9353 was a post-punk band based in Washington, DC (1983-86)
9353 began in Washington, DC as a trio with a drum machine in early ’83. The lineup consisted of Vance Bockis, well known as the former front-man of the popular metal band The Obsessed, on bass and vocals; Jason Carmer, former guitarist of DC hardcore band Double-O; and Bruce Merkle, formerly of Color Anxiety, on vocals. After several dates at DC Space, Friendship Station and other venues, the band invited Carmer’s high school classmate and drummer Dan Joseph to join them in the studio to add percussive accents to their first studio recording. The four-song demo recorded in May ’83 at Don Zientara’s Inner Ear Studio was later included on their first album To Whom it May Consume, and included Famous Last Words, Ghost, With All Respect, and Rooftop. Following the demo sessions, Joseph was invited to join the band as full-time. The band’s first date as a quartet was in June of ’83 at DC Space.

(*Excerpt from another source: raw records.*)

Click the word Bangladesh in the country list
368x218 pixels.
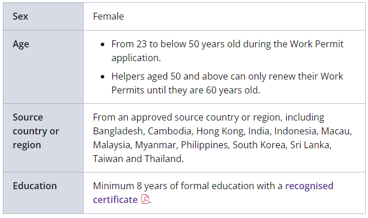click(x=118, y=131)
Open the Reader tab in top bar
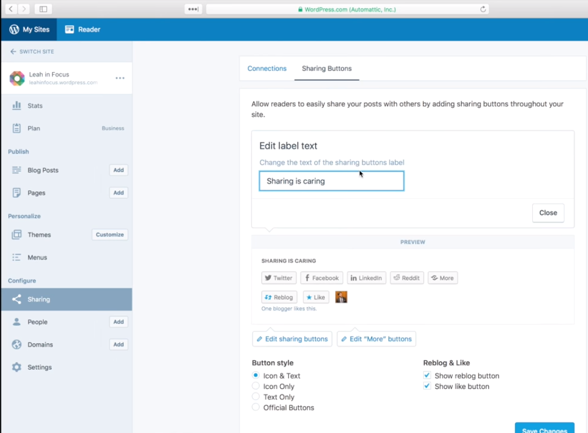Viewport: 588px width, 433px height. 82,29
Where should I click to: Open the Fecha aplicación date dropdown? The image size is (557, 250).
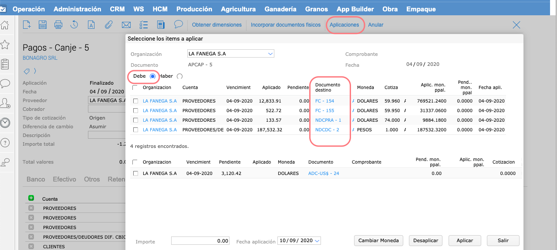point(317,241)
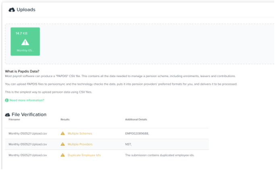Screen dimensions: 275x170
Task: Select the filename in the Duplicate Employee Id's row
Action: click(28, 155)
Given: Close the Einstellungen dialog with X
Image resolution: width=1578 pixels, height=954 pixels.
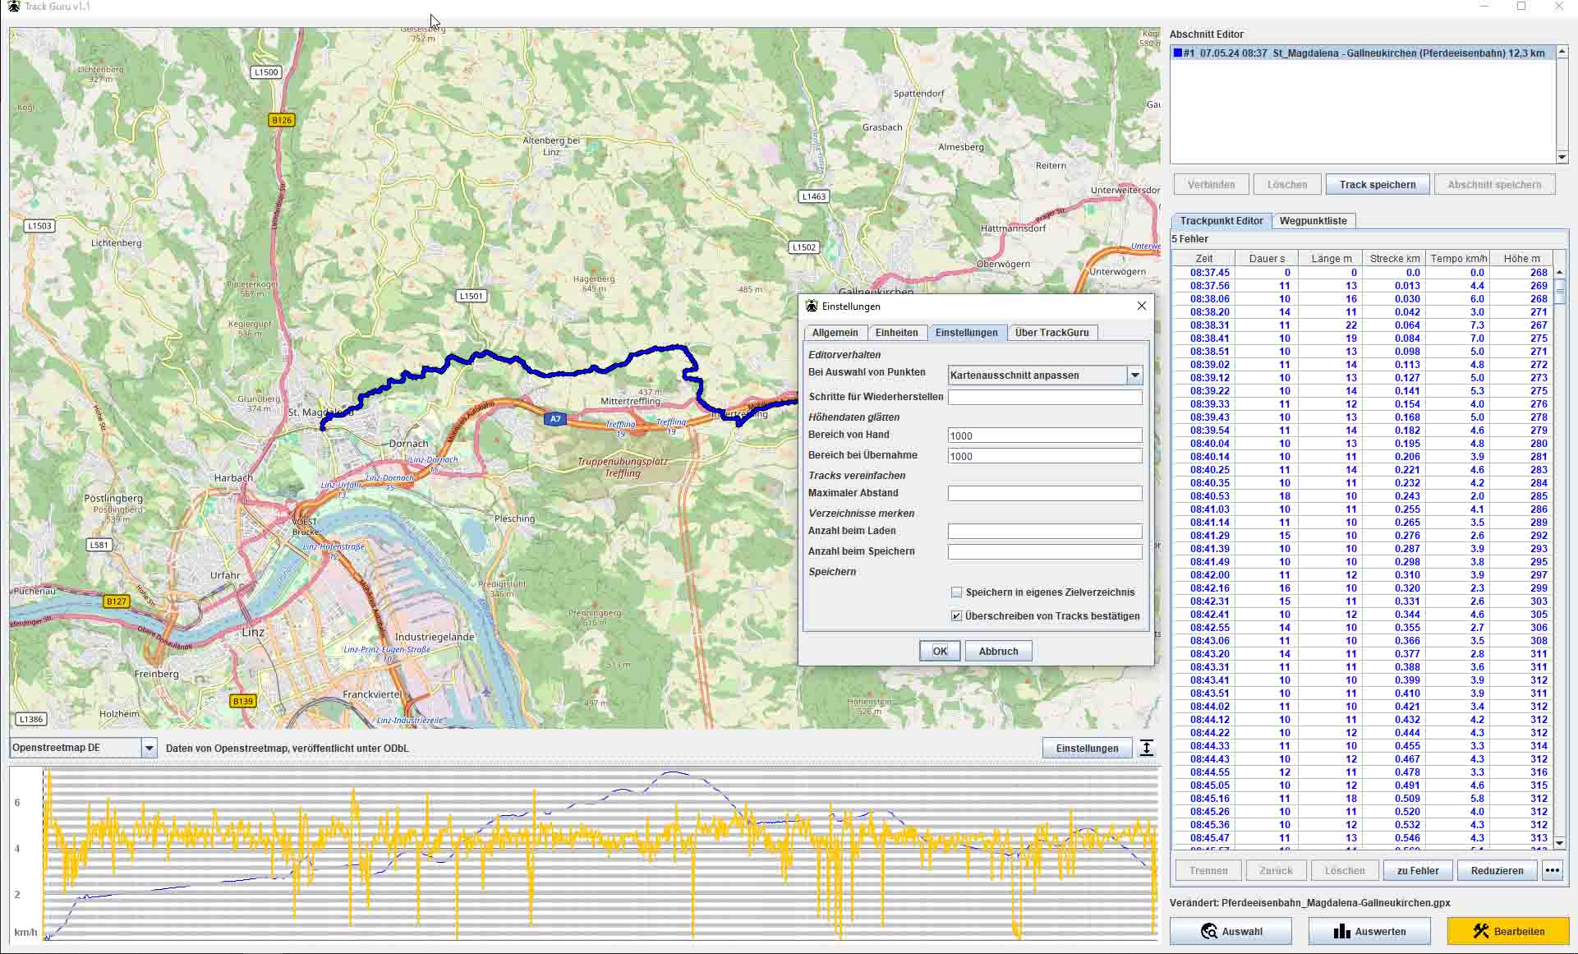Looking at the screenshot, I should tap(1141, 306).
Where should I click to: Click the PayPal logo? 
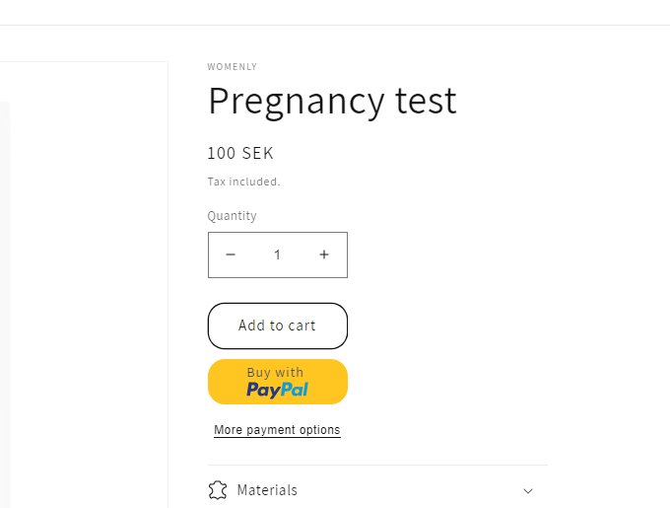click(x=277, y=390)
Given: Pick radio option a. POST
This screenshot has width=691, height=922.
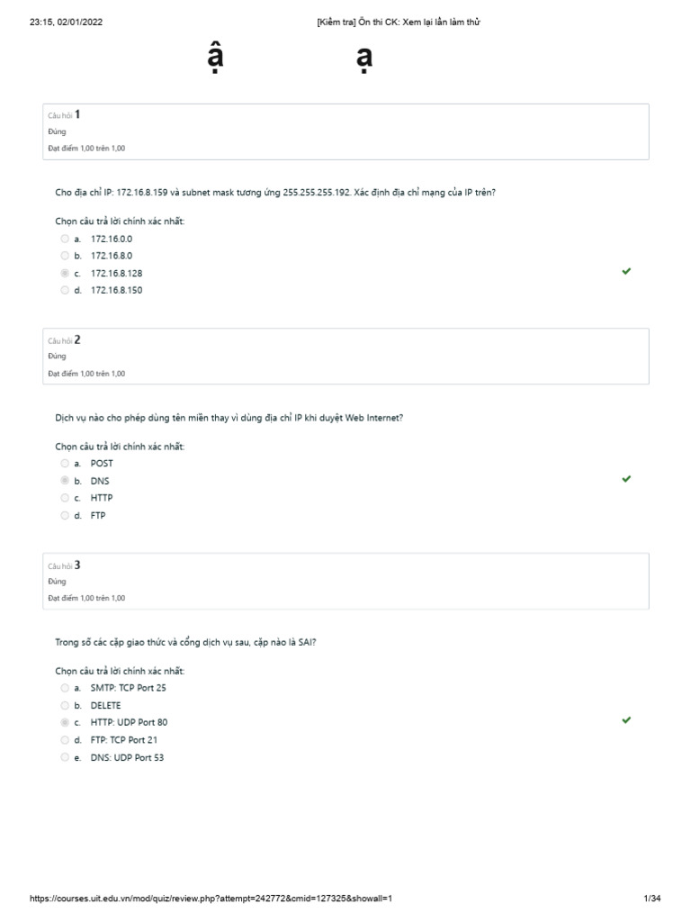Looking at the screenshot, I should coord(65,463).
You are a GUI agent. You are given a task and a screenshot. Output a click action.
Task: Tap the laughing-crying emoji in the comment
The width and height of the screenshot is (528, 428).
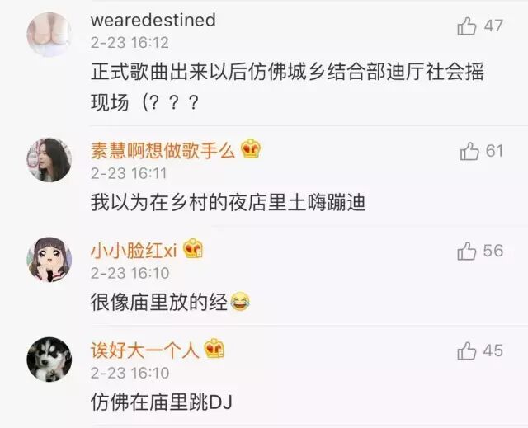pos(240,302)
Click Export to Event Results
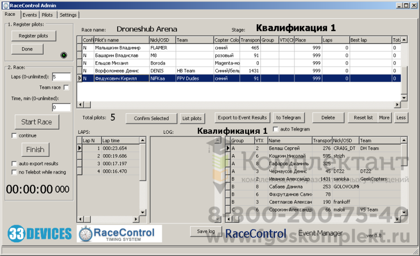The image size is (420, 256). tap(242, 118)
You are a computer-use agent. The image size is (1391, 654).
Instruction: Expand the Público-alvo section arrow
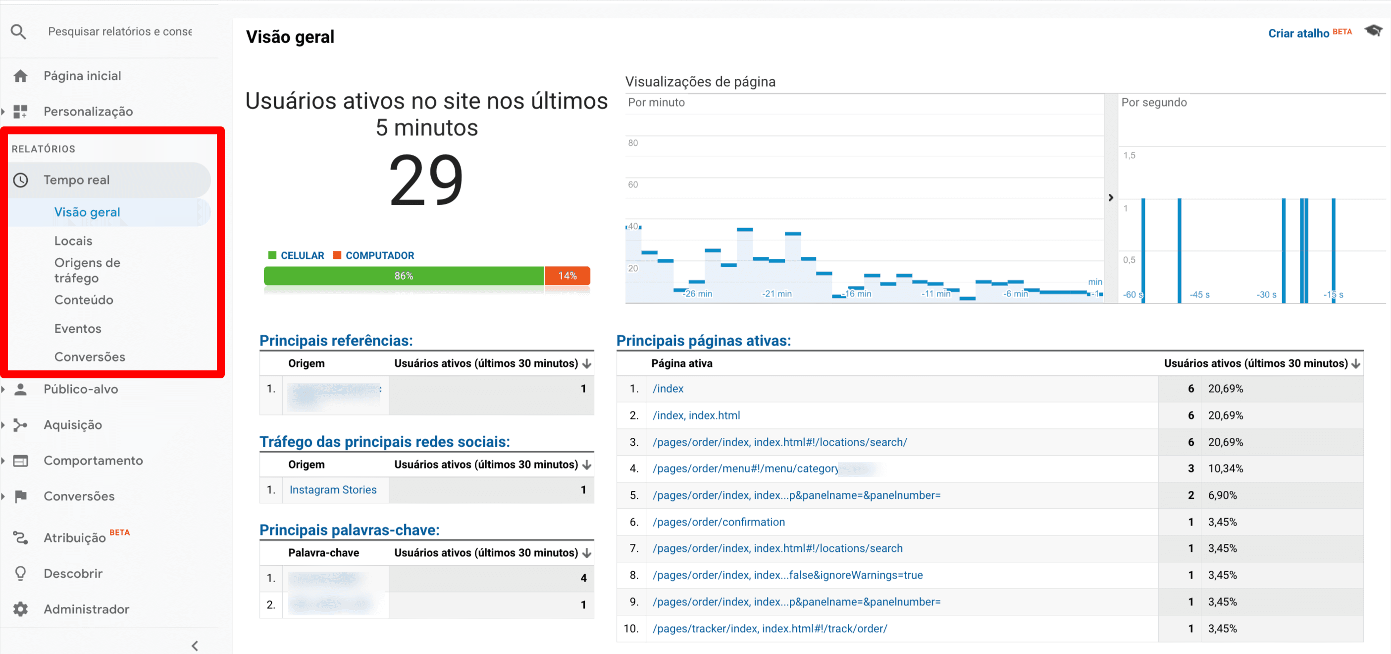4,390
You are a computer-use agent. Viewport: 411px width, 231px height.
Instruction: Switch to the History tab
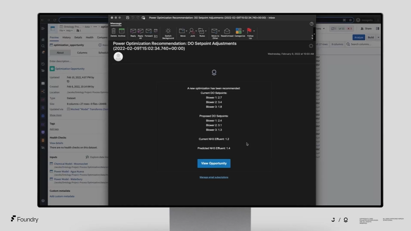[66, 37]
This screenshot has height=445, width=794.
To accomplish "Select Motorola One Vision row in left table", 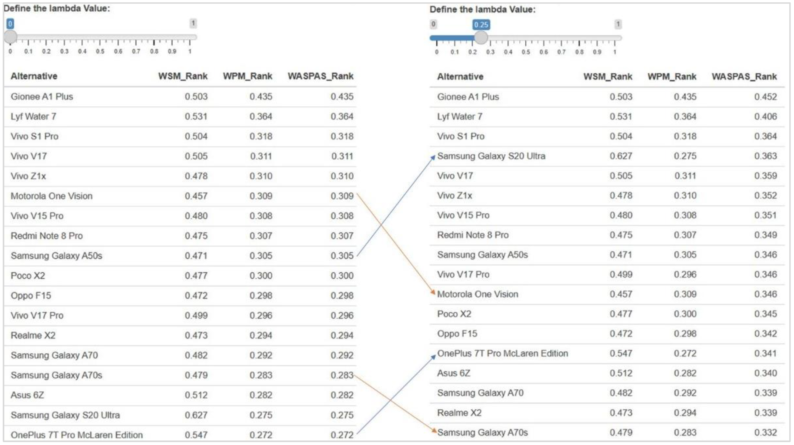I will (x=51, y=196).
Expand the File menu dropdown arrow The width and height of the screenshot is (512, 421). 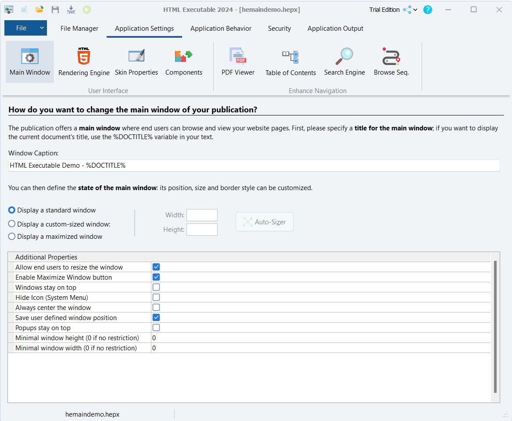(x=42, y=28)
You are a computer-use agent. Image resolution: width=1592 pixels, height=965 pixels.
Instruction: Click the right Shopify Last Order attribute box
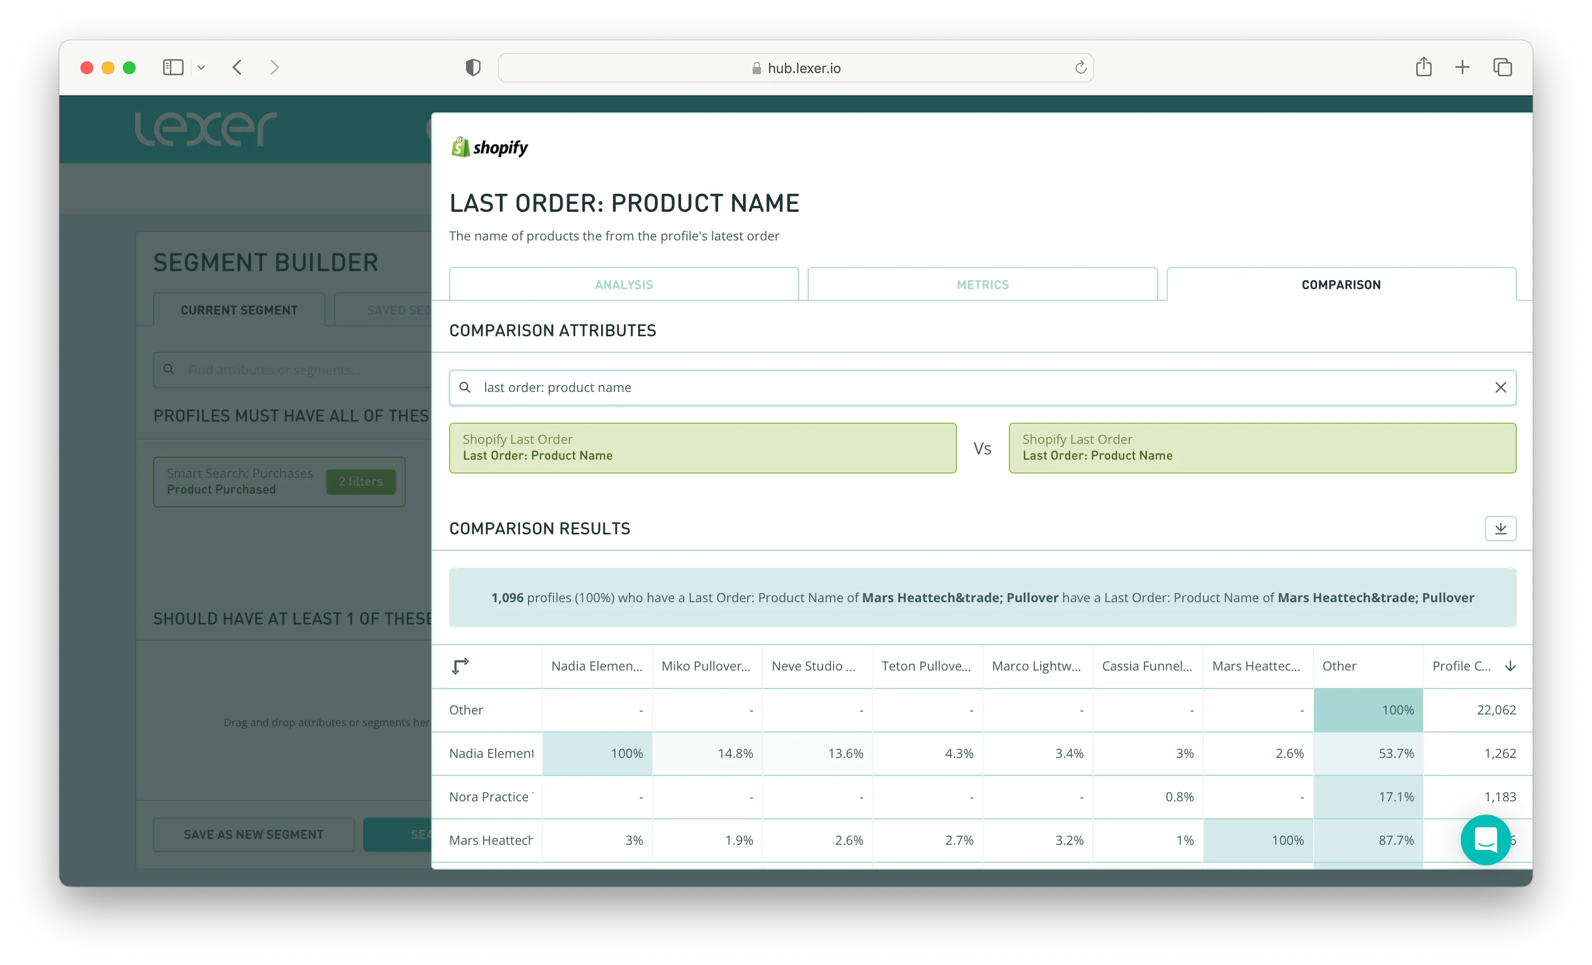pos(1262,447)
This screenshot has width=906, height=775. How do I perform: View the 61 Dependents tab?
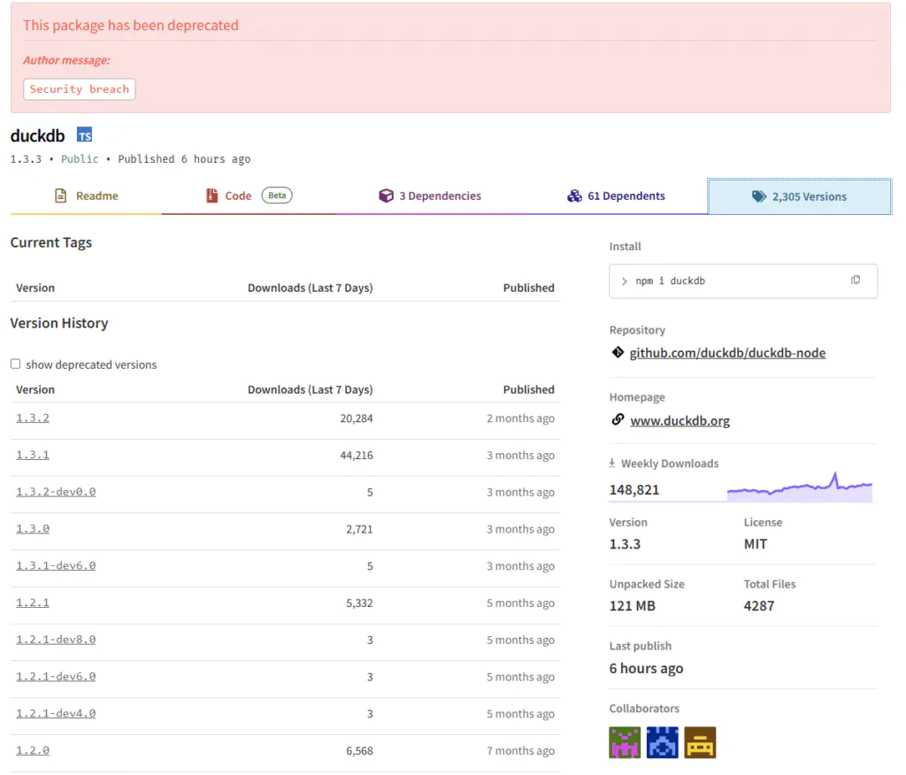(x=616, y=196)
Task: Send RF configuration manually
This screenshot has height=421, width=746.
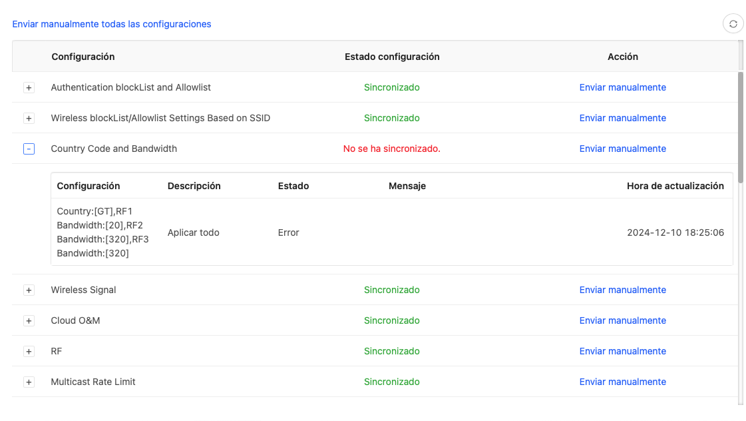Action: pos(622,351)
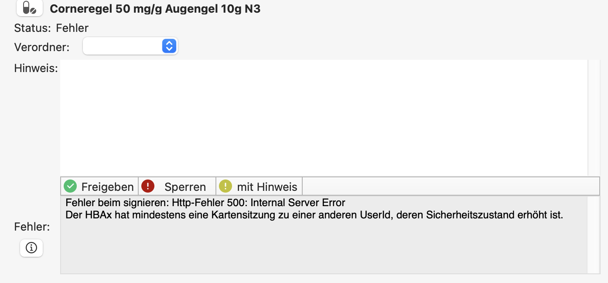Click empty toolbar area right of mit Hinweis
This screenshot has height=283, width=608.
(x=451, y=186)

The remainder of 1983 saw 9353’s popularity rise substantially, with regular dates at DC Space, the original Nightclub 9:30 and larger venues, sharing bills with visiting acts such as Sisters of Mercy, PiL and Tupelo Chain Sex. Also during ’83, the band continued to work at Inner Ear Studio, recording most of their growing repertoire. These additional ’83 sessions included first recordings of Senior Citizen Disposal Plant, Babies, King Boy Power Hell, East of Sudan, Sponge, Bastard, Viva La Sleaze, Industry and Ten Witches. Later that year Bockis left the group briefly over personal differences. He was replaced by bassist Micheal Gittleman who played several dates with the band and participated in their next recording session at Startech Studio in early ’84. Four songs from this session wound up on the band’s first album To Whom it May Consume, released in 1984 on DC-based R & B Records. About the album, The Washington Post wrote “To Whom it May Consume is not only musically exact and accomplished for a first effort, but also realizes most of its ambitions.” Also in that year, Fountain of Youth Records released Bouncing Babies, a compilation of DC punk bands that included 9353’s Ten Witches.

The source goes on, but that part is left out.